WORK REQUEST
The required answer is the run of lines from the one holding "How do I perform: Click" to the end of the data below, copied exactly and free of pictures.

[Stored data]
--- --- ---
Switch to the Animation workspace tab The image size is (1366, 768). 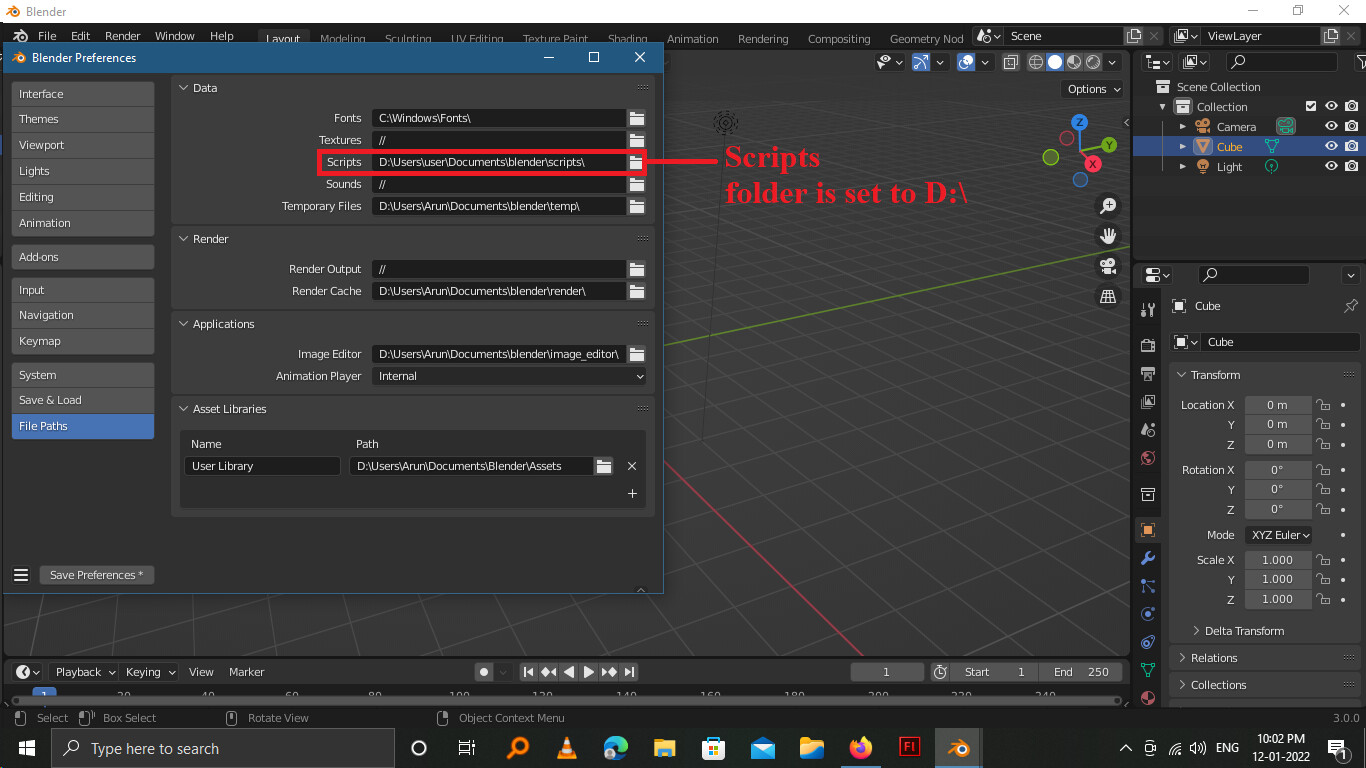(693, 39)
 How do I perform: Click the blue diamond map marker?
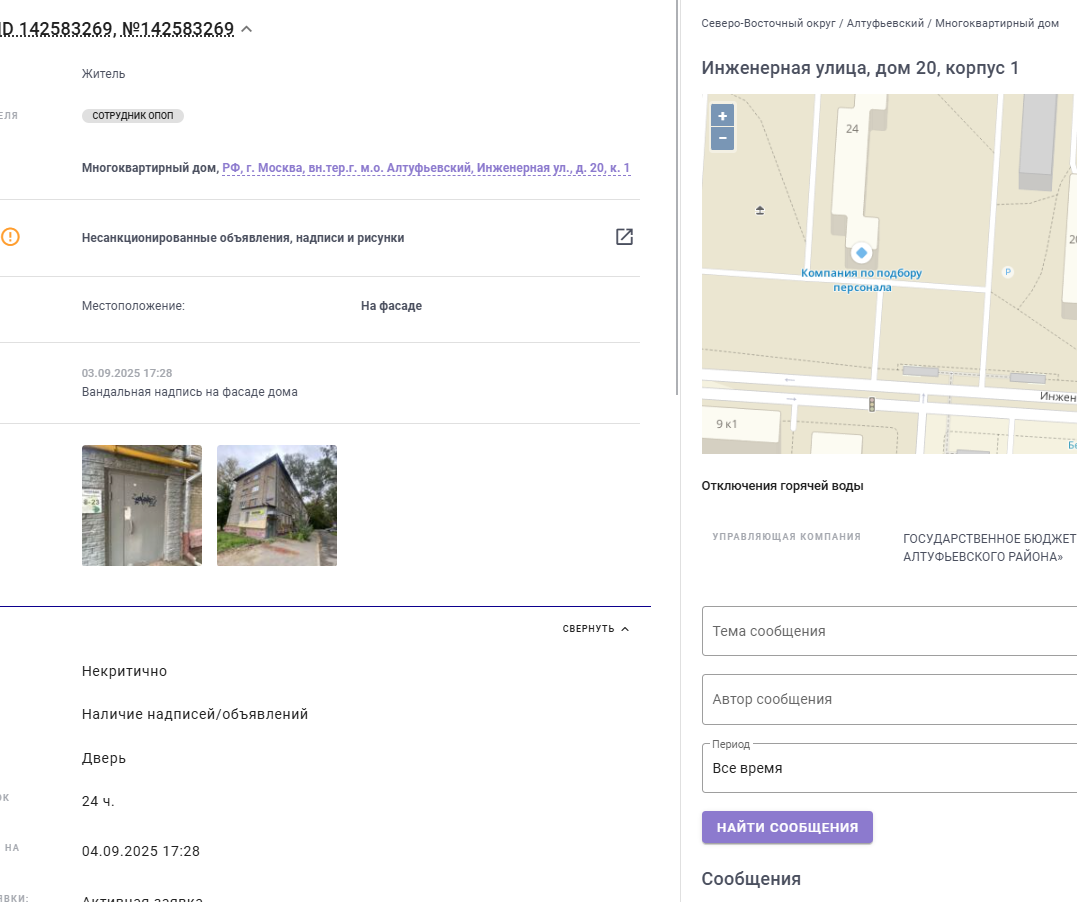pyautogui.click(x=861, y=253)
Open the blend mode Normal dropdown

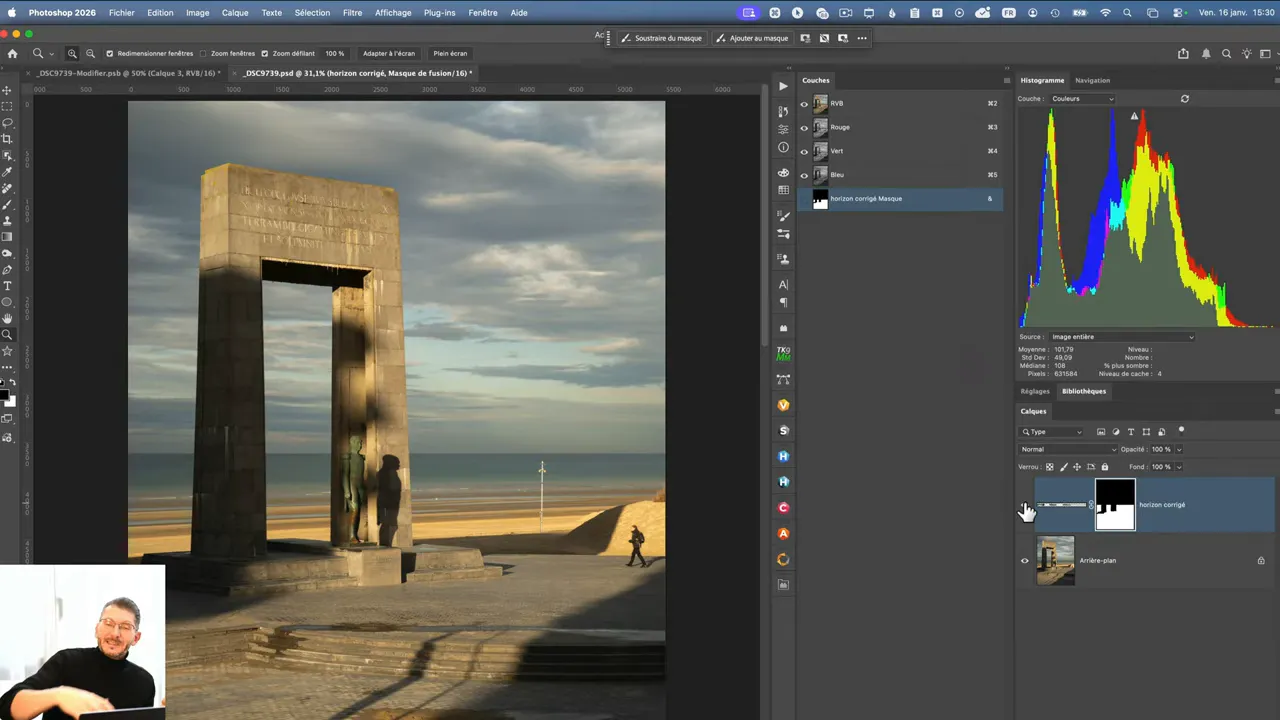(x=1067, y=449)
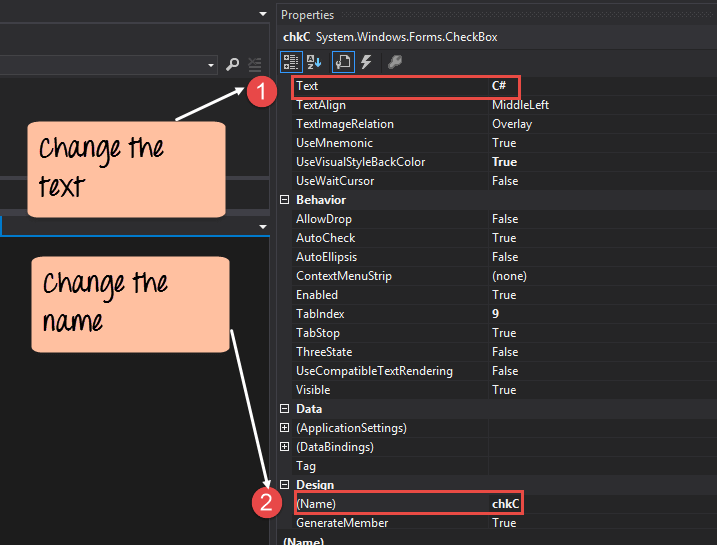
--- --- ---
RESULT OF THE EXERCISE
 How do I perform: Click the blue diamond map marker?
pyautogui.click(x=861, y=253)
Open the blend mode Normal dropdown

(x=1067, y=449)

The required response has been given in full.